J’ai consacré une part de mon œuvre à expliquer en quoi ce tournant fut radical. Je l’ai fait sans l’érudition de Raul Hilberg. Sans la sainte patience de Serge Klarsfeld. Je l’ai fait sans la force presque inhumaine de Claude Lanzmann, cet Orphée juif qui a pris le risque d’aller, non pas une, ni deux, mais maintes fois, « vainqueur traverser l’Achéron » pour y chercher, sans se retourner, son Eurydice aux 6 millions de visages. Mais je l’ai fait en philosophe. Et j’ai établi, je crois, ce que la Shoah eut, dans l’histoire des génocides, d’irréductiblement singulier. Pas le nombre de ses morts. Pas la froide technicité de la machine à tuer telle que Martin Heidegger, en mage noir, la caractérisera. Même pas sa cruauté. Non. Trois traits. La Shoah fut sans recours : l’Europe et, en théorie, la planète, tel un piège pour le gibier juif pourchassé par la battue mondiale. Sans reste : hommes, femmes, enfants, leurs lieux de prière et leurs livres, jusqu’à la mémoire de leur existence, tout devait disparaître, tout. Sans nombre, sans noms, sans tombes : on ne compte pas la crasse, n’est-ce pas ? on ne nomme pas les bactéries ? la spécificité diabolique du crime nazi fut qu’en même temps qu’on rayait les victimes du livre des vivants on les rayait du livre des morts…
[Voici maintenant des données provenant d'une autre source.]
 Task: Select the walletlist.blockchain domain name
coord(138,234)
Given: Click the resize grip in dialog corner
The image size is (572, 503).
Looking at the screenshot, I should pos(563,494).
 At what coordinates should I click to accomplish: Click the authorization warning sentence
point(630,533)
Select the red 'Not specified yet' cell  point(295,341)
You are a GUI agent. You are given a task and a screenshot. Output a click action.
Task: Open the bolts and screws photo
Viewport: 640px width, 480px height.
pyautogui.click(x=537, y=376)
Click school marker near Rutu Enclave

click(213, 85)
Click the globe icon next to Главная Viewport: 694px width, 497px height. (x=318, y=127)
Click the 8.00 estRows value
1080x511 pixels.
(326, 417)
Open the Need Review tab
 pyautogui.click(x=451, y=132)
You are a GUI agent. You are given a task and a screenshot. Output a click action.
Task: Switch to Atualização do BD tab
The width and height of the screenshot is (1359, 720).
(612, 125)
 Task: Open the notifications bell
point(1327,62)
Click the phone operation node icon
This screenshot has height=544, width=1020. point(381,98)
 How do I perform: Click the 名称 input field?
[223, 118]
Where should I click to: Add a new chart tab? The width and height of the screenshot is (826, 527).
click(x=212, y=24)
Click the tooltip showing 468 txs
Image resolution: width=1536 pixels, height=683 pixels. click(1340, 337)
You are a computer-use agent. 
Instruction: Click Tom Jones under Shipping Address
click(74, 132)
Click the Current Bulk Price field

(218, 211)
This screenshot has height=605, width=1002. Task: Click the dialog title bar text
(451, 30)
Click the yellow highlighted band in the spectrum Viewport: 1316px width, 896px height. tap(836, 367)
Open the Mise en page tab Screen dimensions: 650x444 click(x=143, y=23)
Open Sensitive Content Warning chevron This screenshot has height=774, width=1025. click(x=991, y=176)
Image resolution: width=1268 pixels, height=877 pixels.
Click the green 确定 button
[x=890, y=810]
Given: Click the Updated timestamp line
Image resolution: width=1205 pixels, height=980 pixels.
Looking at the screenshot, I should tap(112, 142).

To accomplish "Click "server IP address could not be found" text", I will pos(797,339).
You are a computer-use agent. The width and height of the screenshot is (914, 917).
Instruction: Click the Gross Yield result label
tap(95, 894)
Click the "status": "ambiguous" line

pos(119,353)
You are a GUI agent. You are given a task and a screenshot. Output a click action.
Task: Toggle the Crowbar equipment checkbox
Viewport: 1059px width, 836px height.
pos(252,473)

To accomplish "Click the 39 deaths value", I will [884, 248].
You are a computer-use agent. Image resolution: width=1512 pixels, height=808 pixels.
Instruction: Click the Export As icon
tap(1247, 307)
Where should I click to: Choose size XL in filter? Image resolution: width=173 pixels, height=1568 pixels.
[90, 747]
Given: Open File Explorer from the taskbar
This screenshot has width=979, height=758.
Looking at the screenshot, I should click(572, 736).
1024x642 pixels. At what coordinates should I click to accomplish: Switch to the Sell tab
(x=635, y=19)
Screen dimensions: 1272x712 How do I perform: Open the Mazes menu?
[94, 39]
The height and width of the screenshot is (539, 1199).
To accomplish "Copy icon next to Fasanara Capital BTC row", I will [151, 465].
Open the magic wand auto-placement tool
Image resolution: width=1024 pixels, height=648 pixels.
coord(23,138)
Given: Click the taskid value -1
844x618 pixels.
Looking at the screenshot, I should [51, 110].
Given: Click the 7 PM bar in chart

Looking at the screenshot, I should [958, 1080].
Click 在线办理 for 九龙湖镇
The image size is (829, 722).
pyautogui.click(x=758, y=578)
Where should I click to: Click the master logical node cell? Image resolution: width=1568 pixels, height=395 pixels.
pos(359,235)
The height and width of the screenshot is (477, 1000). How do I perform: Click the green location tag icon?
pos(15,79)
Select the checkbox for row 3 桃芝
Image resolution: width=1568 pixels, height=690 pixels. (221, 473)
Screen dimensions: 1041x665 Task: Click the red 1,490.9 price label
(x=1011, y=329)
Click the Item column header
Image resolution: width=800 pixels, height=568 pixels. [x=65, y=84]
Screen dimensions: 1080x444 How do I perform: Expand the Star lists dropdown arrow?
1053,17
D’autant que, repensant à ces trois discours, prononcés en presque un demi-siècle, je mesure le chemin parcouru. Ces fameux « négationnistes » qui nous faisaient alors si peur ; leur façon de dire qu’il ne s’était rien passé à Auschwitz et que l’on n’y avait, comme à Hiroshima, rien vu ; le monstrueux redoublement du crime dont nous redoutions qu’il ne fasse école et loi ; eh bien cela ne s’est pas produit ; les faussaires ont été tenus en respect ; la honte monstrueuse que la Shoah doit inspirer ne s’est, en Europe, pas éteinte ; et il n’y a, même pour les Juifs, pas que des batailles perdues ! Et puis le travail même de la mémoire ; cette idée d’une mémoire semblable à une mine de souvenirs qui, à mesure que l’on s’éloignerait de l’événement, irait s’épuisant, s’amenuisant, pâlissant ; eh bien ce n’est pas ainsi, en fin de compte, que cela fonctionne ; et c’est Simone Veil qui avait raison – on commence par ne rien vouloir savoir ; on refuse d’écouter la survivante ; et c’est au fil du temps, grâce aux efforts des « horribles travailleurs » nietzschéens, qu’une mémoire finit par se construire et par surmonter la volonté d’ignorer.Et puis j’ai dit, au Mémorial, une dernière chose. Ces morts ne sont, certes, pas enterrés. Ils ne connaissent pas de repos, contrairement à la promesse faite aux fils d’Adam que la terre, adama, leur offrirait toujours une sépulture. Ils n’ont pas de pyramides, de tombeaux éternels comme les grands morts de l’Égypte primordiale. Ils n’ont pas été momifiés, ils ont été gazés. Ils n’ont pas été embaumés, ils ont été brûlés. Ils n’ont pas été parfumés, mais transformés en chair carbonisée, âcre, malodorante. Mais les Juifs, en même temps, ne sont pas du camp de la mort. Ils ne sont pas du camp des embaumés et des momies. Leur acte de naissance a été de s’arracher à lui, ce camp, et à sa civilisation qui avait la mort pour secret. Et leur vraie vocation est, une fois leurs morts remémorés et accueillis dans leur sein de vivants, de faire que la vie reprenne sa position dans le camp d’Israël ; qu’Israël reprenne la sienne dans un monde où la mort règne en maîtresse ; et qu’il en aille de ce secret génie qui leur est propre comme de l’arbre éternel caché par un ange de feu dont le glaive tournoie et vers lequel, pourtant, il faut aller joyeusement. Nous étions nombreux, ce matin-là, à le savoir.